* WORK TO BE COMPLETED: If a line in the records below holds the string "scrollbar", count it, and state only the final count.

* DATA TO PROCESS:
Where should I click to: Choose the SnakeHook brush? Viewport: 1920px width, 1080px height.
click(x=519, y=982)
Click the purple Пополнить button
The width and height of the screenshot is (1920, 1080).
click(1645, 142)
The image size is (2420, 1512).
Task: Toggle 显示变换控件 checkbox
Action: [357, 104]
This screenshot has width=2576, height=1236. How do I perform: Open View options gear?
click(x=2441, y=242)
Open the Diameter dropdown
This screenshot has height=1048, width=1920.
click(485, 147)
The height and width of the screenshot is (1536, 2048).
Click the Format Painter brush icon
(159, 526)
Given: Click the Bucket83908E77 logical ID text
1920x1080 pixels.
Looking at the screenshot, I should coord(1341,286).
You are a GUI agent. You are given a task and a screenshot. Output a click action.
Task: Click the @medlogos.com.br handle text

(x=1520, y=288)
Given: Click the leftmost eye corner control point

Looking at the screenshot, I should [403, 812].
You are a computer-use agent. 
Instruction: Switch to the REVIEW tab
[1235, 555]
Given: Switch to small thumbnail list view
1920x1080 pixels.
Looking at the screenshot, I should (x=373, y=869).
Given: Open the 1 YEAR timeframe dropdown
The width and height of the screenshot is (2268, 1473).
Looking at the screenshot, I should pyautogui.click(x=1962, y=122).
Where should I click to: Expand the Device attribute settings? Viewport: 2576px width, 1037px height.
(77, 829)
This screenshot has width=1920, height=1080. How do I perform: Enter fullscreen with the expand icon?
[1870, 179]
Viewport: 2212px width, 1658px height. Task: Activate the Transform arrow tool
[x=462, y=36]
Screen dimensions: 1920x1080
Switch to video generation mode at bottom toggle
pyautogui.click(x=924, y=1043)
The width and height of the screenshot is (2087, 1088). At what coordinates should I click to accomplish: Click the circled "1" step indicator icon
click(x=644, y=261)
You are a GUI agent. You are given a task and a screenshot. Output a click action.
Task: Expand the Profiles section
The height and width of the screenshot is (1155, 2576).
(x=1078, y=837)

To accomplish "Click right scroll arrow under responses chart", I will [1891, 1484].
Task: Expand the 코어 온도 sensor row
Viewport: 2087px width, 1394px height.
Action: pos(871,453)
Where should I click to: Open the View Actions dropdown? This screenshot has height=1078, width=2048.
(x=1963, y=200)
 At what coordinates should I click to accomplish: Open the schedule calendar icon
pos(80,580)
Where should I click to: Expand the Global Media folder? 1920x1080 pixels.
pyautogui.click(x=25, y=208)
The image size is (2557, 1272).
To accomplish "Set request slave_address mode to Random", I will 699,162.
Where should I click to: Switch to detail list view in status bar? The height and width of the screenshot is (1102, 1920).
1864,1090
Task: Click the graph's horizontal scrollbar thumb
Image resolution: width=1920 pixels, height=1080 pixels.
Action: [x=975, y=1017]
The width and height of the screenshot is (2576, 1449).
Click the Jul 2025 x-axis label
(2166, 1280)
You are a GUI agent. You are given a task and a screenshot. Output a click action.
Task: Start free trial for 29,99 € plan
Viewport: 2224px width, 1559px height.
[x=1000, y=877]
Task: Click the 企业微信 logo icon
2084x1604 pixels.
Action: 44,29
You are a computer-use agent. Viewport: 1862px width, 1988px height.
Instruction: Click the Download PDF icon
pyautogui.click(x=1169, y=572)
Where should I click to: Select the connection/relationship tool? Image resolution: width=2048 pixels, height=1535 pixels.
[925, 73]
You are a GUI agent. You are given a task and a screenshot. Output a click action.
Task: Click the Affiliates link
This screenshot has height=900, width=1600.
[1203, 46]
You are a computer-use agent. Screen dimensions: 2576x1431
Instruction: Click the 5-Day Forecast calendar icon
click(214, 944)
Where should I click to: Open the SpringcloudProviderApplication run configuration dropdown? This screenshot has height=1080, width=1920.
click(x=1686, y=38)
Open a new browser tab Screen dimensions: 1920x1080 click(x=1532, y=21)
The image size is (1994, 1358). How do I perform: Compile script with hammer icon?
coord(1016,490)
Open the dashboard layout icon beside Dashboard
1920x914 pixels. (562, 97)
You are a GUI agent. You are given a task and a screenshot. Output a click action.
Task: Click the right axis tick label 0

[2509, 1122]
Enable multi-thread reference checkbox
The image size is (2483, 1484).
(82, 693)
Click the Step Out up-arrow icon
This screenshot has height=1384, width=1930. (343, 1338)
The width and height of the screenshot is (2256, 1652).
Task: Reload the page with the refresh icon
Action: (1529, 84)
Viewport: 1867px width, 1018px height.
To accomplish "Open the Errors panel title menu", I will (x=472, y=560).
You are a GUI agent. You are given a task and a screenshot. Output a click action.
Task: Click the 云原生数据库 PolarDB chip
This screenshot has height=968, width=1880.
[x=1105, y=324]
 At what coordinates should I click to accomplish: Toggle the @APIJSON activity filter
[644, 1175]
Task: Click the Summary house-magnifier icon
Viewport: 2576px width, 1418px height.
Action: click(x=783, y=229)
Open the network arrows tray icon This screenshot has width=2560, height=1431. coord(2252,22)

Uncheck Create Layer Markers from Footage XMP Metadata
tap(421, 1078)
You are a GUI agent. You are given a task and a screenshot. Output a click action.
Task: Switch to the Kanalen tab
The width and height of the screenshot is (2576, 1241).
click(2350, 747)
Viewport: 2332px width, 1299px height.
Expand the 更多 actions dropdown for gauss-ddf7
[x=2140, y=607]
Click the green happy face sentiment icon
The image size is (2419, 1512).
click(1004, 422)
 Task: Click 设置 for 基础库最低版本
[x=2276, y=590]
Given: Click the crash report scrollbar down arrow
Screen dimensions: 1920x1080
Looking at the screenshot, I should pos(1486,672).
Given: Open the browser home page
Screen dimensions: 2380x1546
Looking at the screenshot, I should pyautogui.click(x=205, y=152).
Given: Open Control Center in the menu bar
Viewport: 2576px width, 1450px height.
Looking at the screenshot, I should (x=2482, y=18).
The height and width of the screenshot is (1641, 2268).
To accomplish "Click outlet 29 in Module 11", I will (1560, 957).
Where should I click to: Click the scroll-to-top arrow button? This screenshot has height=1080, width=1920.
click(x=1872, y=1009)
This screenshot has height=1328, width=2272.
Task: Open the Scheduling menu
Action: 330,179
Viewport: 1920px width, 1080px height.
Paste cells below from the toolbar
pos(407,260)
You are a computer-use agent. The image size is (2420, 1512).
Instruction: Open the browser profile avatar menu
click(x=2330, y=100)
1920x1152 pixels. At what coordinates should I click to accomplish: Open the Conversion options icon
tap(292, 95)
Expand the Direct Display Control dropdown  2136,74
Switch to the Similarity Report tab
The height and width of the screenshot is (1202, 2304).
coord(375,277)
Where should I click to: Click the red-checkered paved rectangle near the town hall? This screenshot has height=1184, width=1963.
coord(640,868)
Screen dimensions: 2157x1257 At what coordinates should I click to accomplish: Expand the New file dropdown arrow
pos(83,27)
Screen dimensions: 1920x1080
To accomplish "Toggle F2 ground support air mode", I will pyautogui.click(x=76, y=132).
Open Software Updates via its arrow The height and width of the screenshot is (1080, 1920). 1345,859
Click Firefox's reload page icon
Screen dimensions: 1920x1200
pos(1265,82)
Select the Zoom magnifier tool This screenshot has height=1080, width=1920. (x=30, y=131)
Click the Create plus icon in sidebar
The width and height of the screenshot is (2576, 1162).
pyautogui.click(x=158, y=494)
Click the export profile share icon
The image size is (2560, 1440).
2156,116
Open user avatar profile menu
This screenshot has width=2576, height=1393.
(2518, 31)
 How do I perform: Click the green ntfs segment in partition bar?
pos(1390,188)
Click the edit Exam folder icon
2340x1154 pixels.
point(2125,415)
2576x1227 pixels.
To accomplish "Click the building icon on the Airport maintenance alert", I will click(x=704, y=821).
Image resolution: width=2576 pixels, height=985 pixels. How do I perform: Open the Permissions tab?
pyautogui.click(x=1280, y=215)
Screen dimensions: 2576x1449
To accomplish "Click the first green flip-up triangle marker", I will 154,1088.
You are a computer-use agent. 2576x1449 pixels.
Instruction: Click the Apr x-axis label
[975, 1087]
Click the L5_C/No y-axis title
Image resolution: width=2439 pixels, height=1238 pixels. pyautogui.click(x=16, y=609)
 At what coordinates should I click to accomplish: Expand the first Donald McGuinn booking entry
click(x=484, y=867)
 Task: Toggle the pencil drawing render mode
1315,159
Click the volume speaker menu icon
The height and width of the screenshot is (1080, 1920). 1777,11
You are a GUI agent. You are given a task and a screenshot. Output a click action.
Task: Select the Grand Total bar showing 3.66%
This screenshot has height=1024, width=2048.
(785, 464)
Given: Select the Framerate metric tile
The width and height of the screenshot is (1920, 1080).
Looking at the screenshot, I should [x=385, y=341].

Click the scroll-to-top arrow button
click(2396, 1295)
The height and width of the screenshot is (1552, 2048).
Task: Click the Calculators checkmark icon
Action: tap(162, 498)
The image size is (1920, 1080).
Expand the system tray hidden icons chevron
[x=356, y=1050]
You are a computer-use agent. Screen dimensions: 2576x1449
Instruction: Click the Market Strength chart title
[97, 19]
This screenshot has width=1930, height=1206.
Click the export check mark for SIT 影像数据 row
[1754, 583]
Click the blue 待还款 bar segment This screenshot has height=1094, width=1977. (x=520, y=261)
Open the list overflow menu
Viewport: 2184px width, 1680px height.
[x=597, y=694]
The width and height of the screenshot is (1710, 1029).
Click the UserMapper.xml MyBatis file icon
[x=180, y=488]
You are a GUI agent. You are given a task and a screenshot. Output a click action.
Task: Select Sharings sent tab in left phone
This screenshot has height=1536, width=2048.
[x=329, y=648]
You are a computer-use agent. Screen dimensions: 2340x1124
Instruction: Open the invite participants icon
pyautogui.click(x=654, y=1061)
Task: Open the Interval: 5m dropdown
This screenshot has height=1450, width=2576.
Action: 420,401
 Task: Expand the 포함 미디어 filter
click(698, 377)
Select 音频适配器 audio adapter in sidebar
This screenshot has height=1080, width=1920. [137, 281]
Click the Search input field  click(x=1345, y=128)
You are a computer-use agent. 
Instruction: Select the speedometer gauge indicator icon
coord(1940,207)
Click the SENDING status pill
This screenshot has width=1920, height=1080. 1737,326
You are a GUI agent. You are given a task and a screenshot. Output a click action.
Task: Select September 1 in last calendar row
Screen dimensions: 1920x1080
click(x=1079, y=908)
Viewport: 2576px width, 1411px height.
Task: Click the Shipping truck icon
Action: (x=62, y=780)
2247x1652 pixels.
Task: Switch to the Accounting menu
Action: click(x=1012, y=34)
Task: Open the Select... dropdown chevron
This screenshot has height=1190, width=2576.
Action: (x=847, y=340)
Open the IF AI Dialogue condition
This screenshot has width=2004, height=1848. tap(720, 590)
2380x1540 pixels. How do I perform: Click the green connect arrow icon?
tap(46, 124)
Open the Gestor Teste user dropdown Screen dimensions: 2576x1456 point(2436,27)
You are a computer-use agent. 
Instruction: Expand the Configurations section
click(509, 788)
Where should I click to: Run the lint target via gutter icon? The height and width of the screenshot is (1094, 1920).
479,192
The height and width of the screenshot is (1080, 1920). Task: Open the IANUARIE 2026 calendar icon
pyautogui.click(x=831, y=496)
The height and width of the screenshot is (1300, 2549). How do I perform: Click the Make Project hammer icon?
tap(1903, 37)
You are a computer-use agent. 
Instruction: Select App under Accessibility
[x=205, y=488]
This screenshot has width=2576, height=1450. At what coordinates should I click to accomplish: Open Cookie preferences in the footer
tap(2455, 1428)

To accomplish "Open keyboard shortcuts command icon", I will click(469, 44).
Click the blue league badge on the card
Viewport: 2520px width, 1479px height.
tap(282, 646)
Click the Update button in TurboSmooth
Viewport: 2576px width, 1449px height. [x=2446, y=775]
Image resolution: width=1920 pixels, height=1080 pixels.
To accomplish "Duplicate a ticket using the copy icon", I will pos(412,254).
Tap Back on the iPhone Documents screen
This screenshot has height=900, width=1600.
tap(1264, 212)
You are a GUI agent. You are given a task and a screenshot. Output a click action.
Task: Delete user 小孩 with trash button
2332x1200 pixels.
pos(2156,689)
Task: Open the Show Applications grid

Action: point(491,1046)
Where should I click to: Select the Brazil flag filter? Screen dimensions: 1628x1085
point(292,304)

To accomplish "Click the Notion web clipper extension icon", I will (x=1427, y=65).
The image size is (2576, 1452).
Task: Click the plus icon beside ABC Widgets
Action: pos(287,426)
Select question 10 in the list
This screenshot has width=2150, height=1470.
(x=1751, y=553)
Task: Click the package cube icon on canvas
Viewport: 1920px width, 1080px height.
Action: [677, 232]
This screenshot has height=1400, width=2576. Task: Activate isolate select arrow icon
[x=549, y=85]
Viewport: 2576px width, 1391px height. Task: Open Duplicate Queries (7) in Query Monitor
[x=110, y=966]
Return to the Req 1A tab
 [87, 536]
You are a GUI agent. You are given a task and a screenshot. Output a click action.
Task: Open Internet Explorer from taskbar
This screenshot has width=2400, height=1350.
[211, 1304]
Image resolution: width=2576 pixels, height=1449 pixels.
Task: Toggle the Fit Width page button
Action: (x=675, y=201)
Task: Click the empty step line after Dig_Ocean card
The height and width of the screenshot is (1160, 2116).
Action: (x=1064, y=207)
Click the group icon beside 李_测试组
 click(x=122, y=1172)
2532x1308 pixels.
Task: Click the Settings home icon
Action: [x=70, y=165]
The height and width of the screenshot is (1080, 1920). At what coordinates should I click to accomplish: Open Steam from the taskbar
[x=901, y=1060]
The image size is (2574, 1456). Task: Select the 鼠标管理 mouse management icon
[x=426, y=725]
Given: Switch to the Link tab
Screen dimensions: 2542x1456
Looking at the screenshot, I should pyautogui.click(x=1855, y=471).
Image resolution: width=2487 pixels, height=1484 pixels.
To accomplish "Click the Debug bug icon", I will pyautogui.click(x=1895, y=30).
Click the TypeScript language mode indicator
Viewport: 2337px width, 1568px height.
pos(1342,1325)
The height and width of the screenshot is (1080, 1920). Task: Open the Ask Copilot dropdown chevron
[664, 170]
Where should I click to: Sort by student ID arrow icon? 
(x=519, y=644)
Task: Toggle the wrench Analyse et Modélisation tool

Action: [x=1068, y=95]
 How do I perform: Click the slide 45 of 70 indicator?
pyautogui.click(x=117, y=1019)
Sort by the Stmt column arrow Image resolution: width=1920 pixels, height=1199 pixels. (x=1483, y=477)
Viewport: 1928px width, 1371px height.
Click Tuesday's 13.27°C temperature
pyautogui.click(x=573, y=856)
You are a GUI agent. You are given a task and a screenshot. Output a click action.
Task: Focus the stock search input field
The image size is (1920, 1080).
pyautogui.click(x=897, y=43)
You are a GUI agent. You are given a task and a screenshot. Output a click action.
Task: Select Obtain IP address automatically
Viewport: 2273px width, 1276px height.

* RESPONSE BELOW: 2